• **Exercise objective**: Rewrite the rows from the line containing "Screen dimensions: 2253x1301" through the end of the rows, replacing "Executed" with "Completed" and keeping everything else unchanged.

'''

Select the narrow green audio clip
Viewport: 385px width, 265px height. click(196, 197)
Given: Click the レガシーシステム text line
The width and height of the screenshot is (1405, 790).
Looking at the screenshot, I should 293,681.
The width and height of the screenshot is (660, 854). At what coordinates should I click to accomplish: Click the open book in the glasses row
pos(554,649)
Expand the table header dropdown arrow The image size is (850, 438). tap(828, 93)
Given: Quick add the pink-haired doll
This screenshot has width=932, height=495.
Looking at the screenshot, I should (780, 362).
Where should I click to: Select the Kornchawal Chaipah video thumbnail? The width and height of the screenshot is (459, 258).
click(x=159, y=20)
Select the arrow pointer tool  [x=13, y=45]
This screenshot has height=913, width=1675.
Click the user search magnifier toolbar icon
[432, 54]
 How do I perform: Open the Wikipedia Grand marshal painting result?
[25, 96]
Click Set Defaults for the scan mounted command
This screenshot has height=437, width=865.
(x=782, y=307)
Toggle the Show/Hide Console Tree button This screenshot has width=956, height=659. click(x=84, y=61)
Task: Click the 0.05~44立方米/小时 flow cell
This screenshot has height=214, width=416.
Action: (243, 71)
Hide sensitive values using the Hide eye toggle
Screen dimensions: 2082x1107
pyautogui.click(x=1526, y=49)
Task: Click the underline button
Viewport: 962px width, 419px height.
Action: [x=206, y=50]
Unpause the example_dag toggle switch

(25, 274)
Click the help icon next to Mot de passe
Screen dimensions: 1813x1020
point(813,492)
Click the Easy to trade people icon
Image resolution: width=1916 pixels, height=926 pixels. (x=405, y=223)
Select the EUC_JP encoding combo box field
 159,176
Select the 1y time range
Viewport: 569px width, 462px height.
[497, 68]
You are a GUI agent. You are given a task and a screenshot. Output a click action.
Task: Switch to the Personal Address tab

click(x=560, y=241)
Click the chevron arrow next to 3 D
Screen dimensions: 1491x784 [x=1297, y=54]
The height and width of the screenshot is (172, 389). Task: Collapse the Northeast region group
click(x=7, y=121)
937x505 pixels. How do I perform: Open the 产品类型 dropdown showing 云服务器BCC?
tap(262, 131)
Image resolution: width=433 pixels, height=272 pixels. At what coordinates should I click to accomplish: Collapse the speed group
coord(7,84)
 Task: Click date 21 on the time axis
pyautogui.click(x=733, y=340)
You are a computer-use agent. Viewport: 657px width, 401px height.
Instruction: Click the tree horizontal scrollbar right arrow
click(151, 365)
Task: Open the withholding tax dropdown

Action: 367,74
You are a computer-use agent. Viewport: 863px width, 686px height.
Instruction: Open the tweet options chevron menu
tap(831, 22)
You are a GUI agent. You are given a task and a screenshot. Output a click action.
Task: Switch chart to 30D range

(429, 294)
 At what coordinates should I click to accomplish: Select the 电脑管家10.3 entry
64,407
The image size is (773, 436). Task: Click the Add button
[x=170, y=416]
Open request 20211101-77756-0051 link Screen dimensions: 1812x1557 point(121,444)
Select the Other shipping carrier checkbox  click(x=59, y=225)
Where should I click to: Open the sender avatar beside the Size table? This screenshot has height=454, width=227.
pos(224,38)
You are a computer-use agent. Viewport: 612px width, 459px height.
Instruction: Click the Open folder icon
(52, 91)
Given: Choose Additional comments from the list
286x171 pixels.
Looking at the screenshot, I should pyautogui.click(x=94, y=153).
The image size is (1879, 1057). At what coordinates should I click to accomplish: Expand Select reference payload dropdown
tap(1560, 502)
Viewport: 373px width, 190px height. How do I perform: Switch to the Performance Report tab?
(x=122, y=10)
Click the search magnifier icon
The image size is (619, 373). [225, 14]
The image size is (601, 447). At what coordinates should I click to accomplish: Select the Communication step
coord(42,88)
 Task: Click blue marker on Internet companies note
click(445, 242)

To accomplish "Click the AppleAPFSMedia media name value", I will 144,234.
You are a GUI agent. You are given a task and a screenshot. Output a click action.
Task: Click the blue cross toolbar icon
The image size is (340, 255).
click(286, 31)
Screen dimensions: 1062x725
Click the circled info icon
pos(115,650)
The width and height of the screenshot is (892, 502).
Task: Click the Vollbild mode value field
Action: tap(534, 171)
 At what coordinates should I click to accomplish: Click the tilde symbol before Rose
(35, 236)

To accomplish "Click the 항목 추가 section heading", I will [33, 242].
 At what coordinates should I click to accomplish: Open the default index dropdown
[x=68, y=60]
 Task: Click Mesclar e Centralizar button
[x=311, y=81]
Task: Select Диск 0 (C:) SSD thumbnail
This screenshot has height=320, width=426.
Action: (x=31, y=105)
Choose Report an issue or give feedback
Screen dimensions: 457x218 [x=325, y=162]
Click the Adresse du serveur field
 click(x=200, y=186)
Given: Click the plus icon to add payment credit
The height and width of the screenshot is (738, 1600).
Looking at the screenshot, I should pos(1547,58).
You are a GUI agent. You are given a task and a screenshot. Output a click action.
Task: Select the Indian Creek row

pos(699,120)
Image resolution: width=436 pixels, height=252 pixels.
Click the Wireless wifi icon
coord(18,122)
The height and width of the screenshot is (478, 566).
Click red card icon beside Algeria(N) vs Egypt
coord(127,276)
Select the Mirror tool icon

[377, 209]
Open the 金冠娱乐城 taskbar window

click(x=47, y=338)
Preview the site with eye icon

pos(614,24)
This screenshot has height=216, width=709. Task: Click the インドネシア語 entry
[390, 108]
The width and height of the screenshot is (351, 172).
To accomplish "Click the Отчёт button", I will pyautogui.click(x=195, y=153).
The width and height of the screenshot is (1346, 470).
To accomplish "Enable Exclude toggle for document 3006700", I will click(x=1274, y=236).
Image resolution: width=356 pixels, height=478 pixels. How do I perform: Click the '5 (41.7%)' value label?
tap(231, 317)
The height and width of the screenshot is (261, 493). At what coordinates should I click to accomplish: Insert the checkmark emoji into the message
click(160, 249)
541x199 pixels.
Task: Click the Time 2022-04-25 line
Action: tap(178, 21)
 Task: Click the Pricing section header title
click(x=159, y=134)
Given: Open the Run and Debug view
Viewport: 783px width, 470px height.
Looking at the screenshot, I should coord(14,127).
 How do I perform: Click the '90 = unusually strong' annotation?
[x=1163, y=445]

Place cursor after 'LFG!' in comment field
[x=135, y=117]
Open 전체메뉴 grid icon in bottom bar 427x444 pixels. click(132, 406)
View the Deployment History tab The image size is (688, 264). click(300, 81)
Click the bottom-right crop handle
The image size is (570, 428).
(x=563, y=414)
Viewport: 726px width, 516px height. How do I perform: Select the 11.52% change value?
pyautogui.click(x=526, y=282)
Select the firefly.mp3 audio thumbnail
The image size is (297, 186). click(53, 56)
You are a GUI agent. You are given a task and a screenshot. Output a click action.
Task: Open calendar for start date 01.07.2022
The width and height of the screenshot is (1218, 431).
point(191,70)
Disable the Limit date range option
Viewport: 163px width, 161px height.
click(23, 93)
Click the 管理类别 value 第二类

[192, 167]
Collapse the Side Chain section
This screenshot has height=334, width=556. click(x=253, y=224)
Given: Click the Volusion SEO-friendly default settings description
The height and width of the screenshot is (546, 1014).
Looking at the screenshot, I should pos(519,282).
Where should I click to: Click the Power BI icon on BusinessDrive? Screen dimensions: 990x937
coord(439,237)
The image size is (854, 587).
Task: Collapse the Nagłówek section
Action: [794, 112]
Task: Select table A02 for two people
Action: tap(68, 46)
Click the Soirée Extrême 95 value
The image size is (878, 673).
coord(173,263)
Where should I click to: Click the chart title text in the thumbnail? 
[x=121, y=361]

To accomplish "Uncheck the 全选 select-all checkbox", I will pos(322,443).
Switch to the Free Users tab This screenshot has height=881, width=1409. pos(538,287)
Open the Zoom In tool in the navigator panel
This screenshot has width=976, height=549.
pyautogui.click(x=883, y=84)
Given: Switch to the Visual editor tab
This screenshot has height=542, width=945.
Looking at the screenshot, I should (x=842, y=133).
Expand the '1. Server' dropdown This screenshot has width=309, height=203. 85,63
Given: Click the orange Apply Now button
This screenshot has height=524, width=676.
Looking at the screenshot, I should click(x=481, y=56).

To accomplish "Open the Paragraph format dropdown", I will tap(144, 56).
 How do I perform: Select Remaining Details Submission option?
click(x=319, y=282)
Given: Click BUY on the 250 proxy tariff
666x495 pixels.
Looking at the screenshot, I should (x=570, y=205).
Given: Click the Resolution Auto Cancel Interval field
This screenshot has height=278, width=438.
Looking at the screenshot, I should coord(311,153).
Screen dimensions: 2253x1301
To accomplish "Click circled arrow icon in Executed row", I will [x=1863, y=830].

'''

• **Solution for this exercise**:
Screen dimensions: 2253x1301
To accomplish "Click circled arrow icon in Completed row", I will [x=1863, y=830].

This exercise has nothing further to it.